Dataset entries
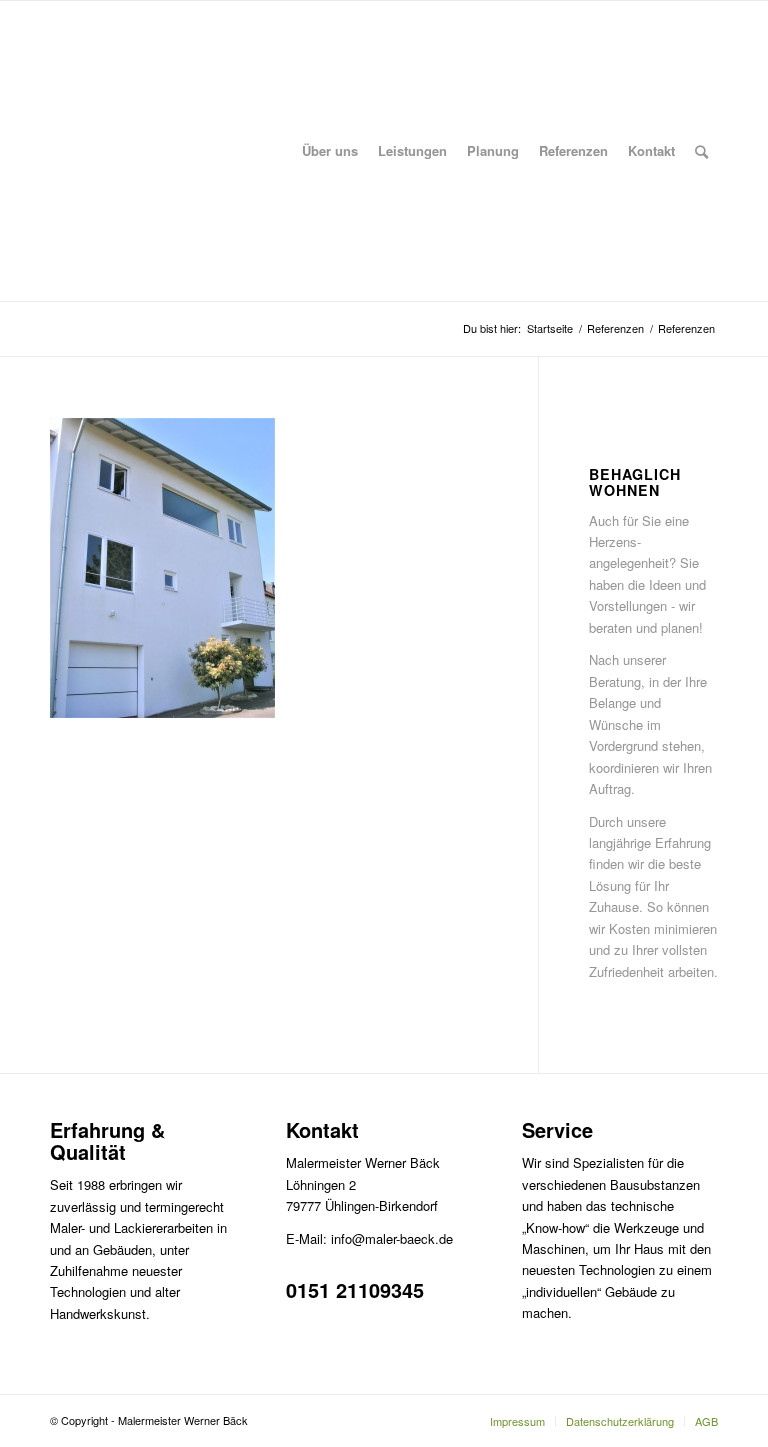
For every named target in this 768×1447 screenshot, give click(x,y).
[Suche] (701, 151)
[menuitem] (330, 151)
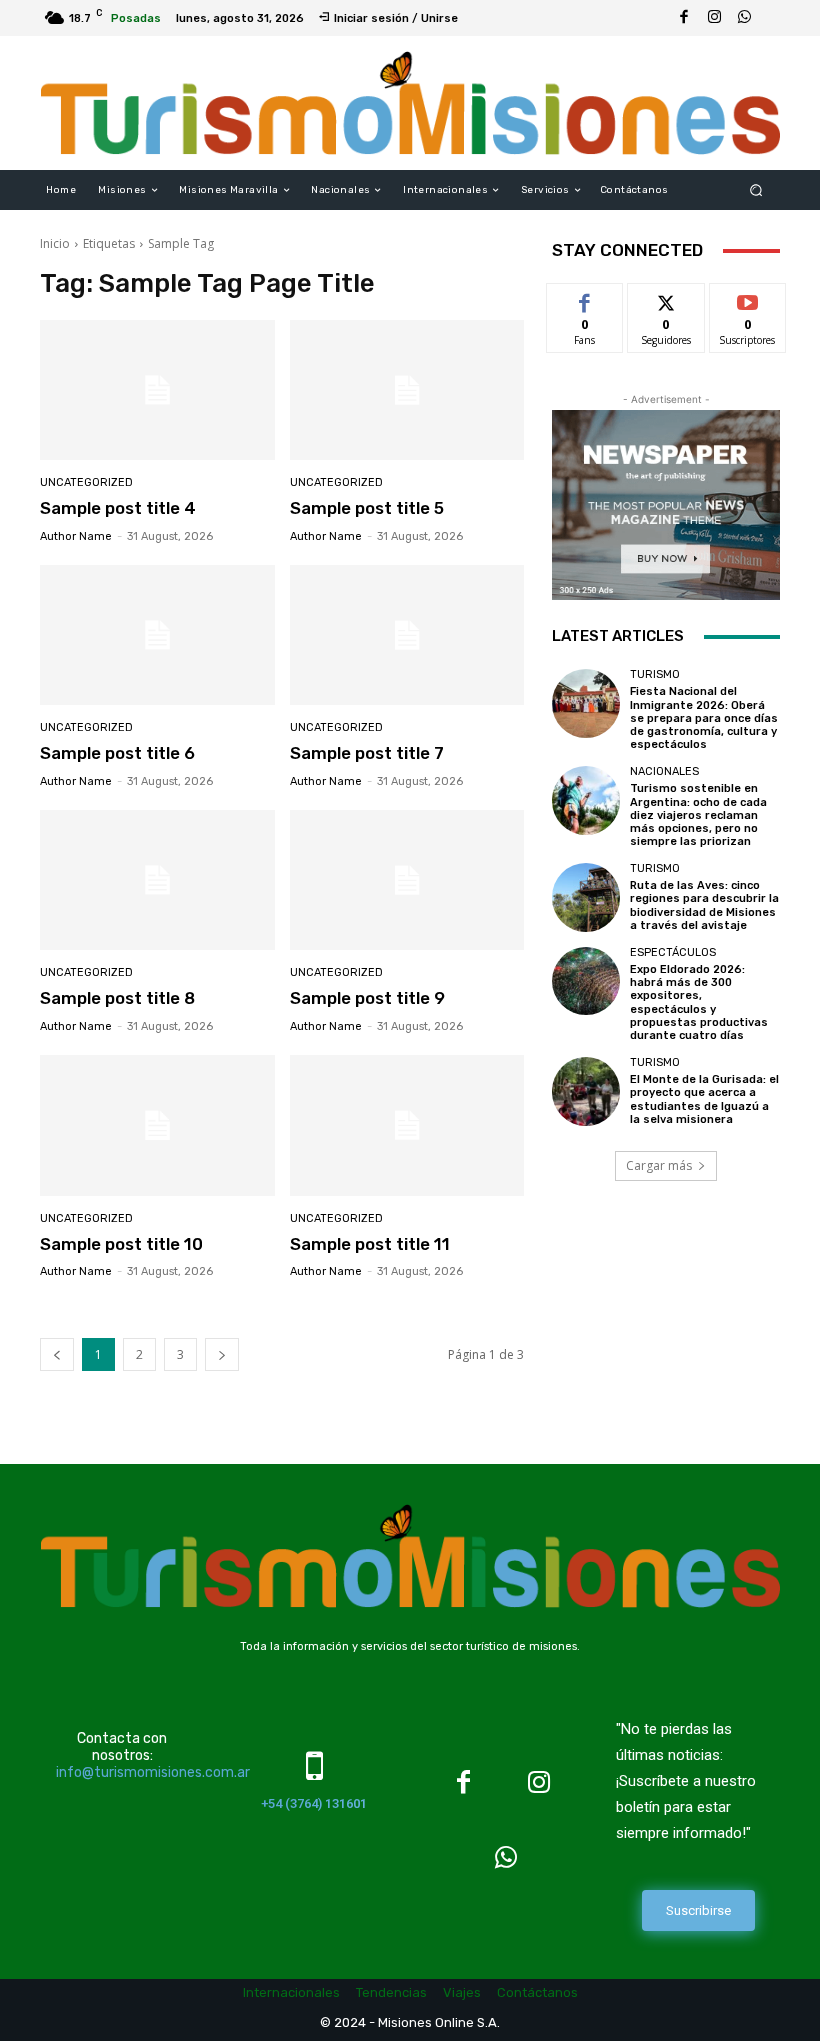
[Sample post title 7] (407, 635)
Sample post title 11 (370, 1244)
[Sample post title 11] (407, 1125)
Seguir (666, 298)
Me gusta (585, 298)
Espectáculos (673, 952)
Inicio (55, 243)
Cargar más (659, 1165)
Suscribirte (748, 298)
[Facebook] (684, 18)
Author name (76, 536)
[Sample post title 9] (407, 880)
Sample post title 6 (117, 753)
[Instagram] (714, 18)
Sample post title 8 (117, 998)
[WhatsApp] (744, 18)
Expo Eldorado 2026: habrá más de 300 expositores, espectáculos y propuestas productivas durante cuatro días (699, 1002)
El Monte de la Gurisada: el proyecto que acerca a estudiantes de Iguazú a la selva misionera (704, 1099)
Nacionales (664, 771)
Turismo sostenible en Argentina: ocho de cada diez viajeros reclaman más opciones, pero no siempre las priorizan (698, 815)
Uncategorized (86, 482)
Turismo (655, 674)
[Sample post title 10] (157, 1125)
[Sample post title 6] (157, 635)
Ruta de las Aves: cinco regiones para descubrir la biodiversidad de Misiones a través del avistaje (704, 905)
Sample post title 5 (367, 508)
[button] (756, 190)
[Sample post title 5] (407, 390)
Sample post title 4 (118, 508)
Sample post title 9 (367, 998)
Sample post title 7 (367, 753)
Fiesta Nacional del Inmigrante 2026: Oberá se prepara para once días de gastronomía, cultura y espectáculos (704, 718)
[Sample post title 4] (157, 390)
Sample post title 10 (121, 1244)
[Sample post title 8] (157, 880)
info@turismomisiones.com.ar (153, 1772)
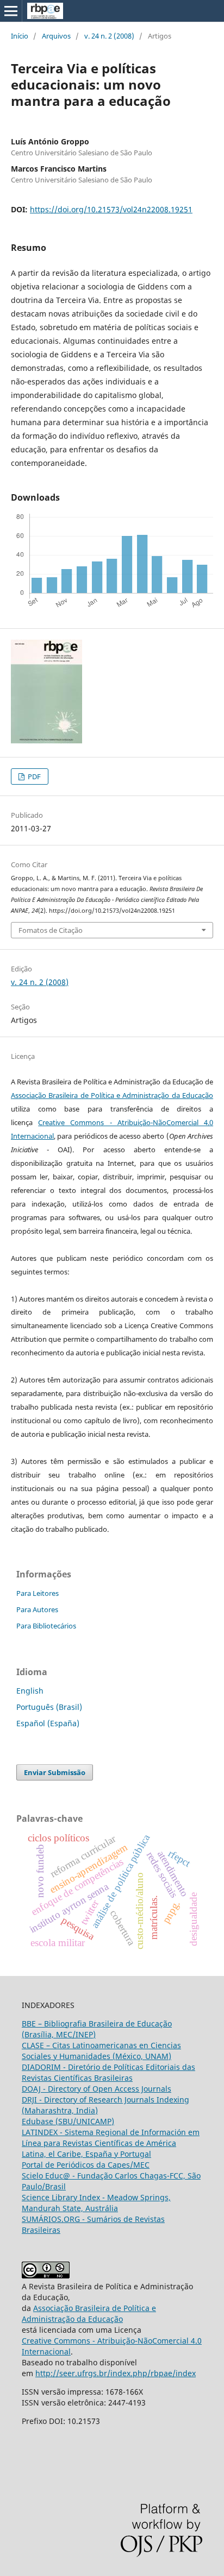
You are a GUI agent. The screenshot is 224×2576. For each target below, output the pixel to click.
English (29, 1690)
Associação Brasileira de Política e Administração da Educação (112, 1095)
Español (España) (47, 1723)
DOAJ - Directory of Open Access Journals (96, 2088)
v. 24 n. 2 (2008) (109, 36)
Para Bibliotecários (46, 1626)
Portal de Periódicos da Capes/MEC (86, 2165)
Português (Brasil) (49, 1707)
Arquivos (56, 36)
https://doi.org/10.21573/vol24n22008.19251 (111, 209)
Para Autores (37, 1609)
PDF (33, 776)
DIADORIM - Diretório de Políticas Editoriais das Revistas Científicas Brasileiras (108, 2072)
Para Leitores (37, 1593)
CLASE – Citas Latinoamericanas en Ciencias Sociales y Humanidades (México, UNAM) (101, 2050)
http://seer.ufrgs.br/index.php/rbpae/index (115, 2373)
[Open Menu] (11, 11)
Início (19, 36)
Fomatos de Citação (50, 930)
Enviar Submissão (54, 1772)
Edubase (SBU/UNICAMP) (68, 2121)
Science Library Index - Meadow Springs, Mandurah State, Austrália (96, 2202)
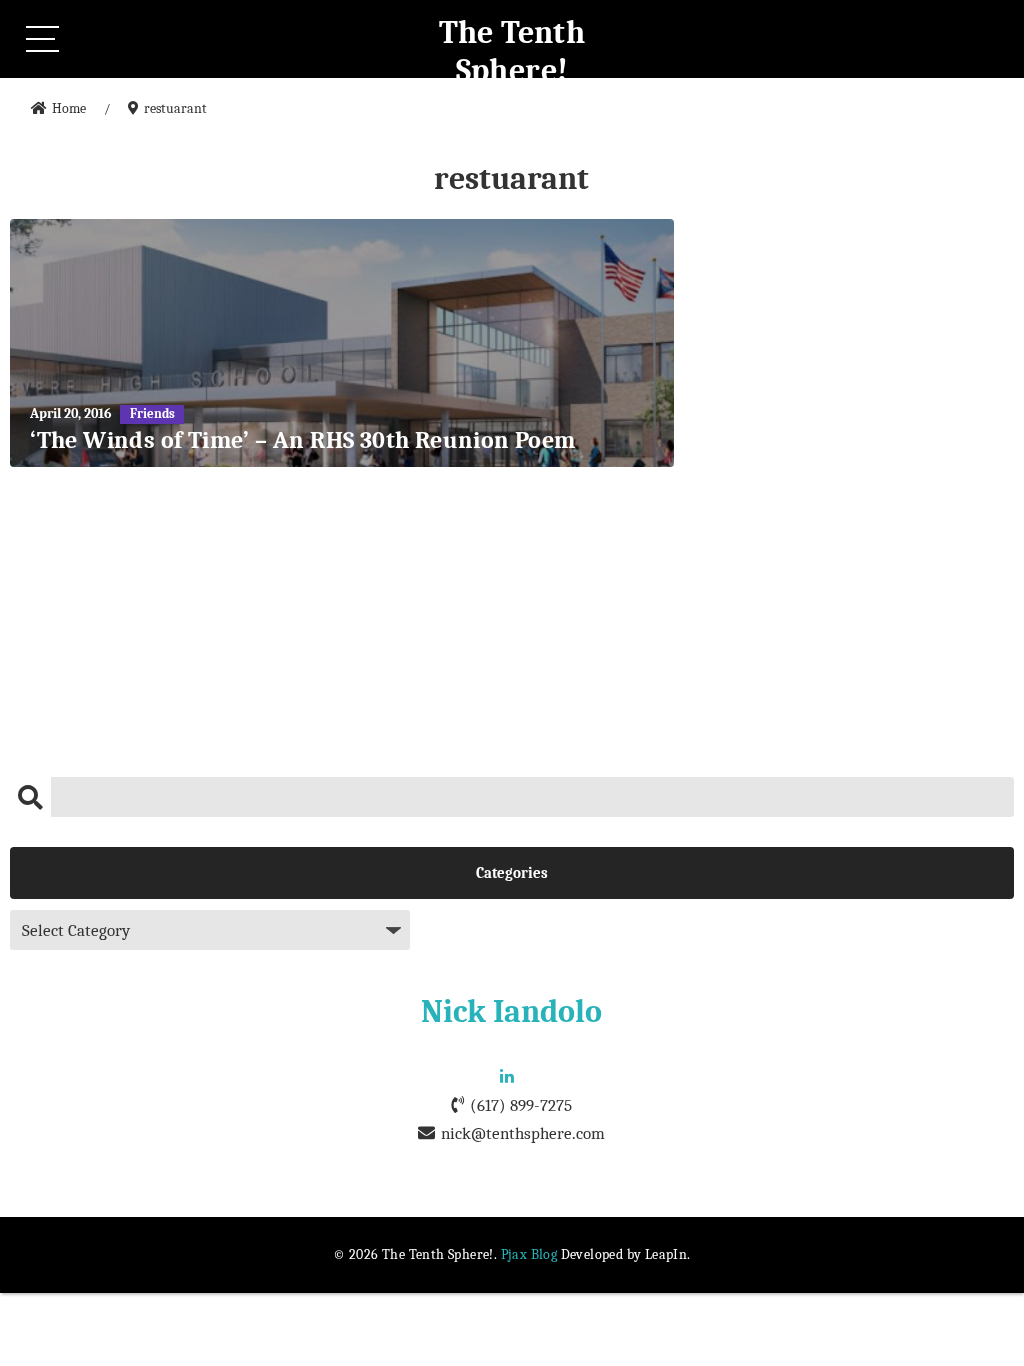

Activity
In your answer, include only the lines above starting at the line that holds "Inicio (55, 243)" and ending at the line that holds "[Sample post title 10] (157, 1125)", copied exactly.

Solution to the exercise
Inicio (55, 243)
Cargar más (659, 1165)
Suscribirte (748, 298)
[Facebook] (684, 18)
Author name (76, 536)
[Sample post title 9] (407, 880)
Sample post title 6 (117, 753)
[Instagram] (714, 18)
Sample post title 8 (117, 998)
[WhatsApp] (744, 18)
Expo Eldorado 2026: habrá más de 300 expositores, espectáculos y propuestas productivas durante cuatro días (699, 1002)
El Monte de la Gurisada: el proyecto que acerca a estudiantes de Iguazú a la selva misionera (704, 1099)
Nacionales (664, 771)
Turismo sostenible en Argentina: ocho de cada diez viajeros reclaman más opciones, pero no siempre las priorizan (698, 815)
Uncategorized (86, 482)
Turismo (655, 674)
[Sample post title 10] (157, 1125)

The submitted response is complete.